On May 10, Batelco completed its purchase of Indian GSM start up S Tel for US$225 million, following an agreement signed in January for the Bahrain-based operator to acquire a 49 per cent shareholding.
S Tel is yet to launch operations, but holds licences in six Indian states – Bihar, Orissa, Jammu and Kashmir, Himachal Pradesh, North East and Assam, which together have a combined population of 230 million and mobile penetration of less than 20 per cent.
“Conditions have been satisfied and Batelco has completed the first phase of its investment in S Tel. Batelco now holds a 36.9 per cent share of S Tel and in the coming months the shareholding will increase to 49 per cent,” stated Batelco Group CEO Peter Kaliaropoulos.

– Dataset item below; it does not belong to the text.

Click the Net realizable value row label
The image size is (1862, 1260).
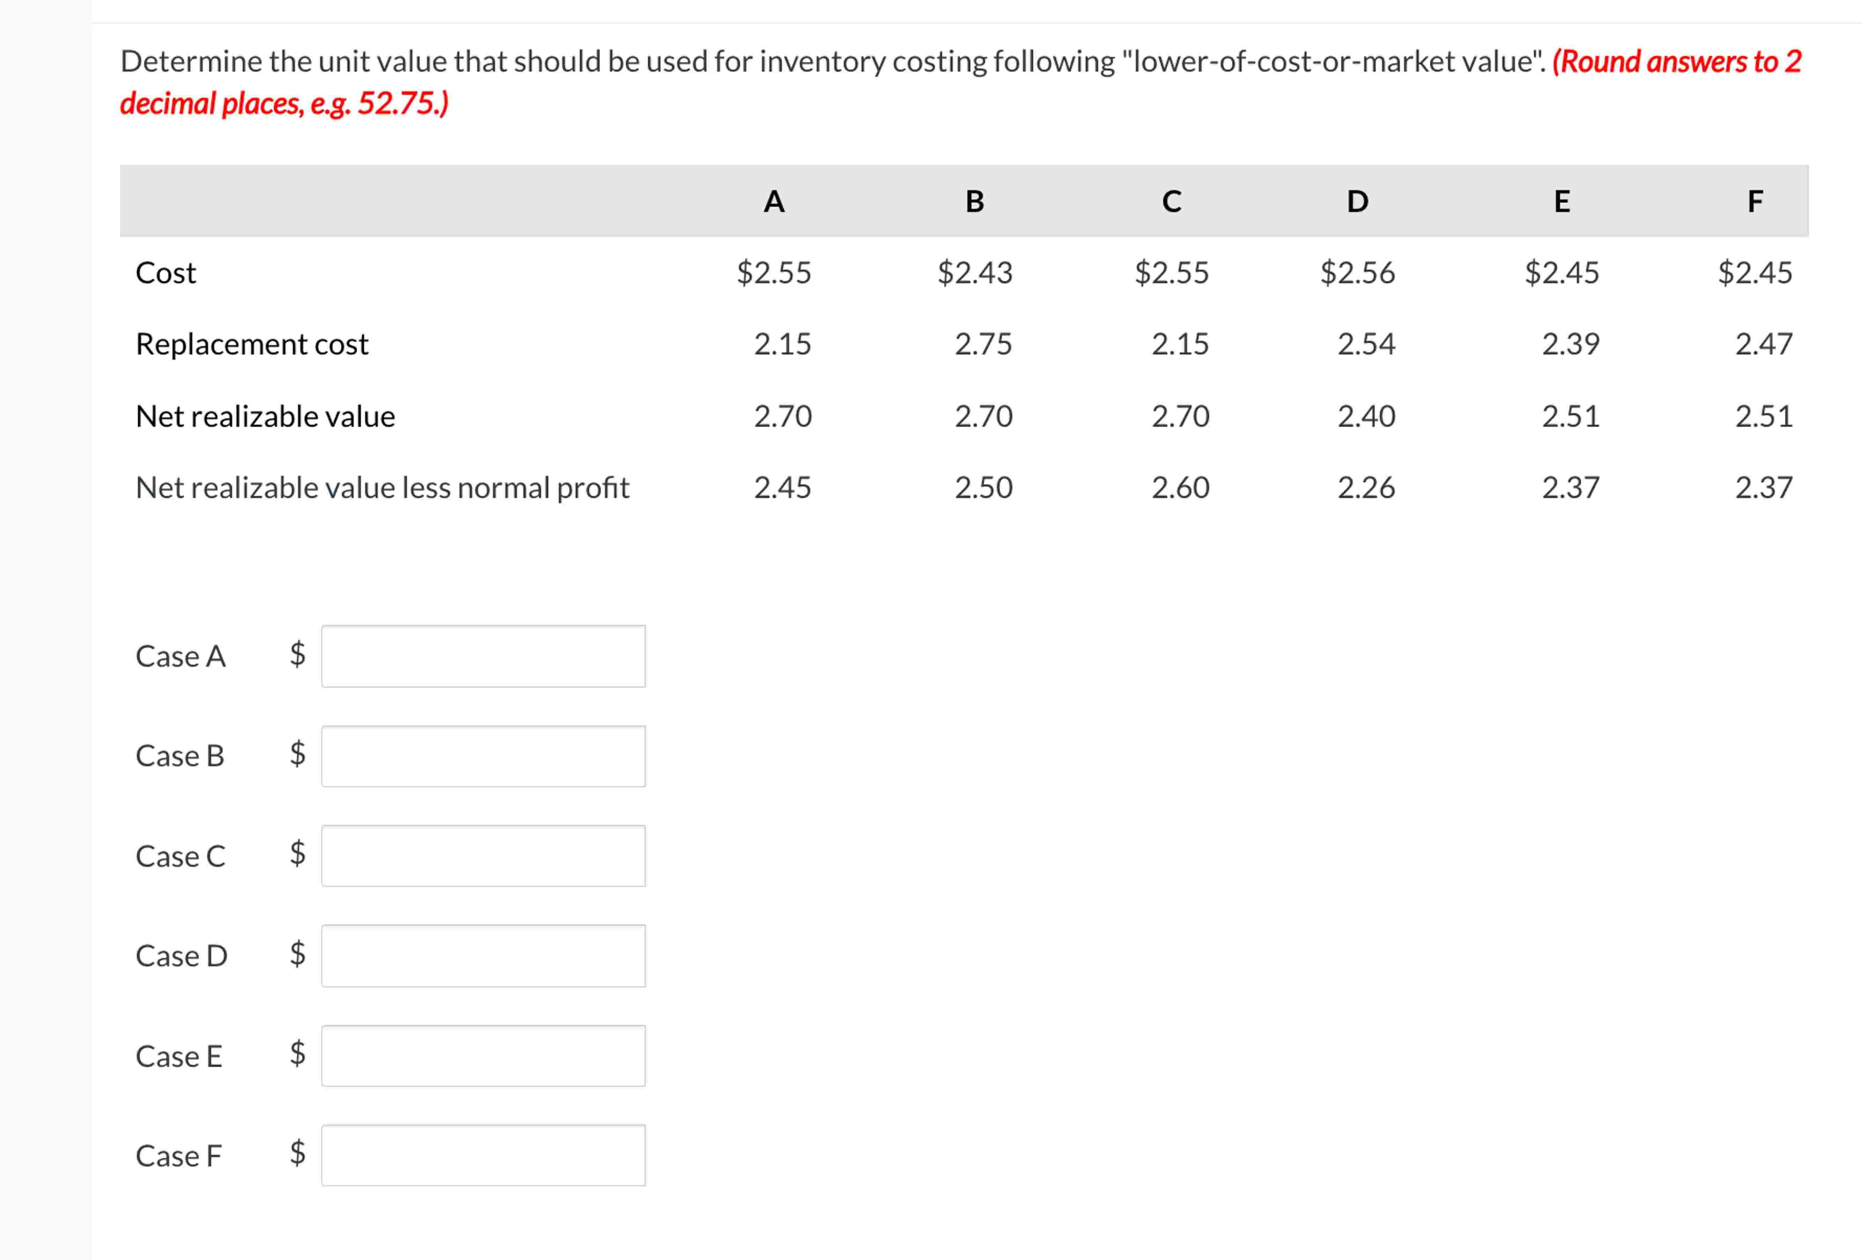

Batelco’s immediate responsibility is to assist the Chennai-based licensee in advancing the rollout of its network infrastructure in preparation for a launch in the fourth quarter of this year, with a focus on the north east and north west of the country.
The conclusion of the deal closely follows reports on May 8 that Indian conglomerate Sahara India Pariwar acquired 11.7 per cent of S Tel for an estimated US$55 million. Prior to Sahara’s purchase, it is believed that private equity firms Skycity Foundations and Telecom Investments (Mauritius) held the remaining 51 per cent of S Tel.